A practical workflow for a freelance developer could look like this:
- All client payments land in Novo (ACH, wire, or Stripe payout).
- Business spending for SaaS, cloud hosting, hardware, and coworking goes on the Novo debit card or on a business credit card paid from Novo.
- QuickBooks or Xero imports Novo transactions and helps categorize them in your bookkeeping workflow.
- Quarterly, you set aside estimated tax payments using a budgeting feature like Novo Reserves.
- At year end, your CPA gets a clean P&L instead of a stack of receipts and a personal checking statement with business charges scattered through it.
What mistakes cost freelance developers the most money?
When freelance developers review their books at tax time, the same handful of mistakes show up:
Mixing personal and business spending on one card. This is the root cause of most other problems. It makes deductions harder to find, harder to defend, and easier to miss. Open a business account on day one of going freelance, even if your "business" is just you and a laptop.
Forgetting quarterly estimated tax payments. Self-employed people pay estimated taxes four times a year, typically April 15, June 15, September 15, and January 15. Skip them and the IRS adds underpayment penalties on top of the tax owed.
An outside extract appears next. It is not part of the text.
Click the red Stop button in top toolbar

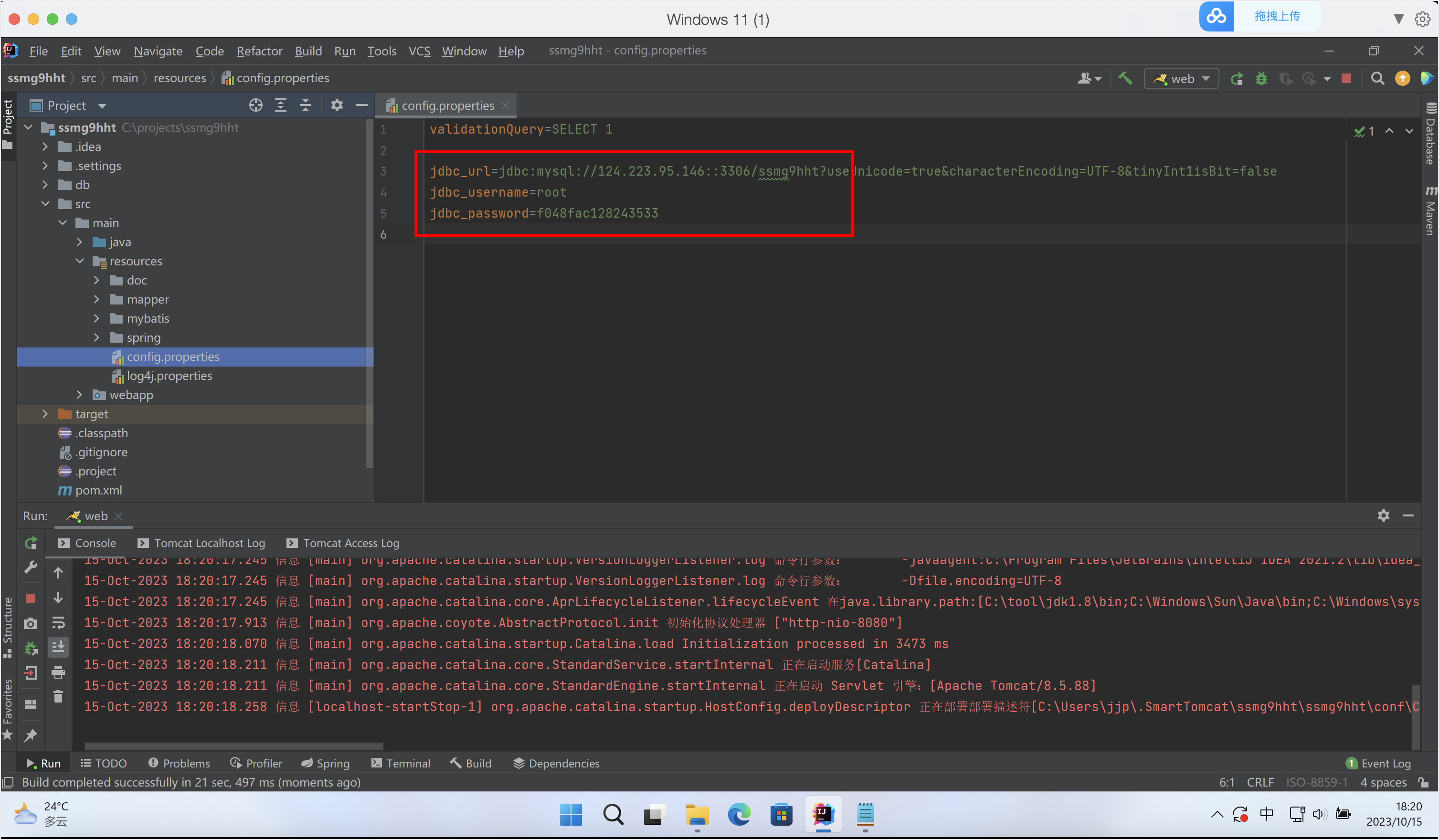click(1346, 78)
A common rule of thumb: set aside 25 to 30% of every client payment in a separate savings bucket the moment it lands.
Not tracking mileage or small recurring SaaS charges. A $19 per month tool you forget about is $228 a year. Five of them is over $1,000 in missed deductions. Use a bookkeeping tool that auto-pulls transactions instead of relying on memory.
Claiming a home office that fails the exclusive-use test. A desk in the corner of the living room where the family also watches TV does not qualify. If you cannot honestly say the space is used only for business, do not claim it.
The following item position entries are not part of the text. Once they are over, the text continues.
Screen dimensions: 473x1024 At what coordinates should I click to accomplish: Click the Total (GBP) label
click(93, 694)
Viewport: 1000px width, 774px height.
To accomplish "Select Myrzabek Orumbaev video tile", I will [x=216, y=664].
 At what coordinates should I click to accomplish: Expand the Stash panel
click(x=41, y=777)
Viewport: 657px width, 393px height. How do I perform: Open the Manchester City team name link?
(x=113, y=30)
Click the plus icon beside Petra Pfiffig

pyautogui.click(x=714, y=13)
Skipping a written contract or statement of work. If a client disputes whether a trip, a server, or a software license was actually for their project, a signed SOW is your best defense. It also protects the deductibility of pass-through expenses you billed back.
How should freelance developers organize expenses before tax time?
Treat expense tracking as part of the job, not a January chore. Open a business checking account, route all client revenue through it, put all business spending on the card attached to it, and connect it to QuickBooks or Xero. With that setup, your tax-time work is simpler: your bookkeeper or CPA can review one business account instead of sorting through personal transactions.
Frequently asked questions
Can a freelance developer deduct a laptop used for both work and personal use?
Yes, but only the business-use percentage. If the laptop is used 80% for client work and 20% personally, you deduct 80% of the cost. Document how you arrived at the percentage.
Is GitHub Copilot deductible?
Yes. Copilot, Cursor, Claude, ChatGPT, and other AI coding tools used for client work are deductible software subscriptions.
Do I need an LLC to claim these deductions?
No. A sole proprietor filing Schedule C can claim every deduction in this guide. An LLC adds liability protection and some flexibility, but it does not change what is deductible.
How long should I keep receipts?
The IRS generally has three years to audit a return, six years if substantial income was omitted. Keep digital copies of receipts and bank statements for at least seven years to be safe.
Are coffee shop work sessions deductible?
The drink itself usually is not. A coworking day pass at the same coffee shop's coworking offering would be. Solo meals are generally not deductible unless you are traveling for business.